• [Instructions to follow] Which lines of the records below contain the word "arrow"? Copy each of them out.

• [Records provided]
——————
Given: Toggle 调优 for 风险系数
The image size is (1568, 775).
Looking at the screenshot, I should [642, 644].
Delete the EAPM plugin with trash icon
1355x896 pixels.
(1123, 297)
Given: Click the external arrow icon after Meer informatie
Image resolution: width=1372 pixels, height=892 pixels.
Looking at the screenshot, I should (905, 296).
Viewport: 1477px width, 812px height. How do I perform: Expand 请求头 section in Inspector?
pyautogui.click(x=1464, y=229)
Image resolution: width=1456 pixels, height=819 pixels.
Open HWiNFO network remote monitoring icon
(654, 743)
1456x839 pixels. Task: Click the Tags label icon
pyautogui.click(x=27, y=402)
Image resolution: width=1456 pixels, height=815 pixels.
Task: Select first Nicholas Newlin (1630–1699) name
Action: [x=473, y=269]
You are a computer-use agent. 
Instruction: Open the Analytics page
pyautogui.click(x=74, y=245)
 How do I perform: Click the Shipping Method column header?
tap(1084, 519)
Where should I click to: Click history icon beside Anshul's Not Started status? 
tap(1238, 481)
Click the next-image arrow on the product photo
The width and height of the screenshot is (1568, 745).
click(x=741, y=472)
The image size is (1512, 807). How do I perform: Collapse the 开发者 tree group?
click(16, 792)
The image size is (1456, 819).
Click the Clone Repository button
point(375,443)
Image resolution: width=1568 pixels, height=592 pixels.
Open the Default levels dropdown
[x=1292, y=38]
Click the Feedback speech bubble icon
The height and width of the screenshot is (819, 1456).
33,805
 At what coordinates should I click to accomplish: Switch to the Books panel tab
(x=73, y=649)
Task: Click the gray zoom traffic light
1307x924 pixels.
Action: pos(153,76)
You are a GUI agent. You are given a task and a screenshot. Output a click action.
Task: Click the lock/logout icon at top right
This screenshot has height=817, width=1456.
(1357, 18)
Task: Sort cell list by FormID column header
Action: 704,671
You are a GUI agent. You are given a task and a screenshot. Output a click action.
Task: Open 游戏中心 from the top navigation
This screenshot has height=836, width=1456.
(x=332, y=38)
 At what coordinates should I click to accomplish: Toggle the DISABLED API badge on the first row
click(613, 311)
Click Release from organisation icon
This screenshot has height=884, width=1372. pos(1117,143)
——————
• [Task response]
Given: Click the external arrow icon after Meer informatie
Click the next-image arrow on the product photo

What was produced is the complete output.